Pate Feuilletee Briochee

May 2024

Homemade Croissants

 

1 kg flour, type 55 ("Type 55" flour, which  contains a bit less protein (9-10%) as compared to the "All-Purpose" flour (10-12%)Cheaper no frills plain flour has less protein than more expensive brands I have been told))
20 g salt
120 g sugar
60 g butter, at room temperature
60 g yeast
4 eggs, at room temperature
400 milk, at room temperature
500 g butter (use at the second day don't think of the amount of butter, just think about what Julia Child said: "with enough butter, anything is good")

Method

first day: prepare the dough:: 
add flour, salt, sugar, butter, dry granulated or crumbled fresh yeast, eggs and milk to the kitchen aid and knead till a smooth and even dough, that don't sticks anymore. cover the bowl with plastic wrap or a towel and refridgerate overnight.

second day: 500 g butter:: 
place the room temperatured butter on a plastic wrap sheet. cover the butter with another plastic wrap sheet. flat butter with the aid of a rolling pin till it is a one centimeter high rectangle. 

the dough: 
roll out the cold dough on a flour dusted flat surface with the aid of a rolling pin till it is double size than the flattened butter. place the butter in the middle of the dough.


wrap the butter with the dough
fold in the two ends of the rectangle into the middle. flatten the dough to a very long rectangle till it is again one centimeter high.
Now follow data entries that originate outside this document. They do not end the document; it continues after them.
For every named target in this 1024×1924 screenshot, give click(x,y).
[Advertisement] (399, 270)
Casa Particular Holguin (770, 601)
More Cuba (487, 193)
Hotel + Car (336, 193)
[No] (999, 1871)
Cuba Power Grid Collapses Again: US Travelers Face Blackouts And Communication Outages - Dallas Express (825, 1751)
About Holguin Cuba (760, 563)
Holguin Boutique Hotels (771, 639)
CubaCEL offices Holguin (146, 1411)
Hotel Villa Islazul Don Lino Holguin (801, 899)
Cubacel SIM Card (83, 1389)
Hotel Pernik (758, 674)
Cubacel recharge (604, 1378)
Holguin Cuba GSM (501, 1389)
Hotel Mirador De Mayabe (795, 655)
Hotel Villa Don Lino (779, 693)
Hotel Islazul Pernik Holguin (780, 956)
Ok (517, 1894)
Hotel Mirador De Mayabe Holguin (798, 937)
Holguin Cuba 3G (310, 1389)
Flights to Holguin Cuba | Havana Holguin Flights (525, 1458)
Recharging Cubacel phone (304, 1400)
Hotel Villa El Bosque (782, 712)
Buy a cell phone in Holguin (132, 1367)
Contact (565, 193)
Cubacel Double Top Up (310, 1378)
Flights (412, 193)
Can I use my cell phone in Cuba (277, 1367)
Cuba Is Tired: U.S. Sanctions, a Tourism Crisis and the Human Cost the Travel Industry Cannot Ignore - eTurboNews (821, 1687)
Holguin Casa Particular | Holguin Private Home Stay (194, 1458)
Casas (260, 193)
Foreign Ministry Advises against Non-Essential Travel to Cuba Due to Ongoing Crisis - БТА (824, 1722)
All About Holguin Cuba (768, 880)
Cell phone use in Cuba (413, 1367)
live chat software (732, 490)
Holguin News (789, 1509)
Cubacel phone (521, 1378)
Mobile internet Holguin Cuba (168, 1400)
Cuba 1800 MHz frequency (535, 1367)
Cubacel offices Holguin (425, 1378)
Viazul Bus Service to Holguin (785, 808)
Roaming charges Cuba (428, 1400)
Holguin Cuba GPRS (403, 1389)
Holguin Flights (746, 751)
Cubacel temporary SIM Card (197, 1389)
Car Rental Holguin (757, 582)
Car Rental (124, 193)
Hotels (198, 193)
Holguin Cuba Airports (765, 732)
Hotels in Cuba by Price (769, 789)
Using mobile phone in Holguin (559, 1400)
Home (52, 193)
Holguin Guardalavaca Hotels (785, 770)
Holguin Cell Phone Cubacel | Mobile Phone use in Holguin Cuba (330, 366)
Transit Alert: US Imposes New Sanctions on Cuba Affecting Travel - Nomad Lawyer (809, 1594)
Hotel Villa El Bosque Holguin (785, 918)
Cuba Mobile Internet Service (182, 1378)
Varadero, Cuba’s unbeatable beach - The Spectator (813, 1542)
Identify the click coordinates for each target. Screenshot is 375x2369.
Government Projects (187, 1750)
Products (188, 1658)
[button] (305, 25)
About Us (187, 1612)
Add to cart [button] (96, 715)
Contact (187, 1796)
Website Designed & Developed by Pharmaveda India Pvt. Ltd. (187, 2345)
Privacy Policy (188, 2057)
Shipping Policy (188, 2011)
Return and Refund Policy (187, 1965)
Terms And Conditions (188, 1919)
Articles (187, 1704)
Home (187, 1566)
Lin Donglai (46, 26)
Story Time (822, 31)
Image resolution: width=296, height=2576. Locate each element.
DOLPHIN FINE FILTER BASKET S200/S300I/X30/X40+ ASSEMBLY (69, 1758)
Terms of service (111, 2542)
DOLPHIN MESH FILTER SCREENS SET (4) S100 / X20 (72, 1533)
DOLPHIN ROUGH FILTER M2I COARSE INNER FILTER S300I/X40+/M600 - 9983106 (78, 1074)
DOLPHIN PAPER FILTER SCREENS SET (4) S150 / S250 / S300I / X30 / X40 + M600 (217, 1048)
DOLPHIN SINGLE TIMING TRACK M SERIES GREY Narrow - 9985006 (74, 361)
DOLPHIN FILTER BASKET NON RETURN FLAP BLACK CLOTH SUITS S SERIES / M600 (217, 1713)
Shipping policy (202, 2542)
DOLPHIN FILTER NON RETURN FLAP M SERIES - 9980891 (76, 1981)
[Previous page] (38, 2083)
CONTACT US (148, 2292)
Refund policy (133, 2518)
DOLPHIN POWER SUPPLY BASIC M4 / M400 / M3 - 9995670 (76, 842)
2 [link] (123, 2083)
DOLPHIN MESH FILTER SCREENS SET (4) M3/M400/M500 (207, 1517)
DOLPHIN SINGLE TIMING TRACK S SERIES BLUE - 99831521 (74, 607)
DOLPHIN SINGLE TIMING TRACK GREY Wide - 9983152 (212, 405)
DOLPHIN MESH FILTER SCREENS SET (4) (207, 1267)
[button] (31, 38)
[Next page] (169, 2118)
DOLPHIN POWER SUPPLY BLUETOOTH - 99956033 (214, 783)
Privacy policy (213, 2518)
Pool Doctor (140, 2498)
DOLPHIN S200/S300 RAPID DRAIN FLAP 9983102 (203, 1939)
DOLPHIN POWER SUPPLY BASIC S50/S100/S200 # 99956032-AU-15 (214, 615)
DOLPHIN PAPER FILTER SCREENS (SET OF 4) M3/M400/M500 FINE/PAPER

le premier tour - the first turn
in your mind's eye divide the long flatten dough into three parts. than fold the dough along the imaginary line from right to left and then the other side from left to right. this is called the first tour. after this the dough has three layers butter. turn the dough trough 90°. flatten the dough again to a long rectangle till it is again one centimeter high.

le deuxieme tour - the second tour
now fold the dough again from both sides to the middle. this is called the second tour and it is already six layers butter, then fold it again in the middle. that makes twelve layers of butter.

it is important to keep the dough cold while working so after these exciting things the dough needs some rest and goes for at least four hours into the fridge.

shaping and rolling
Roll out the dough till it is five millimeter thin. cut rectangles and than two (right-angled) triangles from each rectangle. cut out equal-sided triangles and roll each beginning with the wide side. finish with the peak under the rolled croissant. place them on a parchment paper lined baking tray and let the dough prove till double size in a warm room. glaze croissants with egg wash and bake them at 180°C for 18-22 minutes till golden brown.


petit pain au chocolat

petit pains au chocolat are also made with pâte feuilletée briochée. you just roll some couverture sticks into the dough. therefor melt couverture and spread sticks on a parchment paper and cool down.